## INSTRUCTIONS TO FOLLOW:
Only one stretch of the data below should be repeated: the lines from the line containing "Where should I click to: Select" through the line containing "Task: Click the yellow star favorites icon", inclusive, exactly as they are.

# # # # #

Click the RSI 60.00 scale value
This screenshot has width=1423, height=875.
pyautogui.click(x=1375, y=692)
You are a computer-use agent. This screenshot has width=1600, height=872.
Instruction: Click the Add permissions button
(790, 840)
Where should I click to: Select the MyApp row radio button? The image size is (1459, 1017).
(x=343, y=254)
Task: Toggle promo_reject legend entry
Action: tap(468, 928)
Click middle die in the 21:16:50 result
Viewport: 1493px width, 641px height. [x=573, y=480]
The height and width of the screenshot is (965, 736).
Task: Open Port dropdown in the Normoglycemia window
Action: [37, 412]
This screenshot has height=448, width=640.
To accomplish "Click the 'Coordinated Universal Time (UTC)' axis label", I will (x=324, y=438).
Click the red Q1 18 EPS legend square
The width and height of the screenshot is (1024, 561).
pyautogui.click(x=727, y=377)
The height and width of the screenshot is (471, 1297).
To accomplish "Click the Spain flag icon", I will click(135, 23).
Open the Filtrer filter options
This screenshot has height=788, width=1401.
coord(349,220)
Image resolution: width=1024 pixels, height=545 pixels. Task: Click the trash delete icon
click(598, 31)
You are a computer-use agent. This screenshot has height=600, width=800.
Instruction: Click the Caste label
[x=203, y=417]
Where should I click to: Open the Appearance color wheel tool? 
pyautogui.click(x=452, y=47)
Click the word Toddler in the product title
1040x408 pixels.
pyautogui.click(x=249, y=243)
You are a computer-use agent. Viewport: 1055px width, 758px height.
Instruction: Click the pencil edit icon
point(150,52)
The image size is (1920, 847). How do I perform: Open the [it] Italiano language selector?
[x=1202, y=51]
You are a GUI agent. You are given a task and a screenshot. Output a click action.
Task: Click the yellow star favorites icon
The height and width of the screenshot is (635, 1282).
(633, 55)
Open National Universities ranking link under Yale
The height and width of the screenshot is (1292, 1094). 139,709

# # # # #

## SOLUTION:
Where should I click to: Select the MyApp row radio button? The image size is (1459, 1017).
(x=343, y=254)
Task: Toggle promo_reject legend entry
Action: tap(468, 928)
Click middle die in the 21:16:50 result
Viewport: 1493px width, 641px height. [x=573, y=480]
The height and width of the screenshot is (965, 736).
Task: Open Port dropdown in the Normoglycemia window
Action: [37, 412]
This screenshot has height=448, width=640.
To accomplish "Click the 'Coordinated Universal Time (UTC)' axis label", I will (x=324, y=438).
Click the red Q1 18 EPS legend square
The width and height of the screenshot is (1024, 561).
pyautogui.click(x=727, y=377)
The height and width of the screenshot is (471, 1297).
To accomplish "Click the Spain flag icon", I will click(135, 23).
Open the Filtrer filter options
This screenshot has height=788, width=1401.
coord(349,220)
Image resolution: width=1024 pixels, height=545 pixels. Task: Click the trash delete icon
click(598, 31)
You are a computer-use agent. This screenshot has height=600, width=800.
Instruction: Click the Caste label
[x=203, y=417]
Where should I click to: Open the Appearance color wheel tool? 
pyautogui.click(x=452, y=47)
Click the word Toddler in the product title
1040x408 pixels.
pyautogui.click(x=249, y=243)
You are a computer-use agent. Viewport: 1055px width, 758px height.
Instruction: Click the pencil edit icon
point(150,52)
The image size is (1920, 847). How do I perform: Open the [it] Italiano language selector?
[x=1202, y=51]
You are a GUI agent. You are given a task and a screenshot. Output a click action.
Task: Click the yellow star favorites icon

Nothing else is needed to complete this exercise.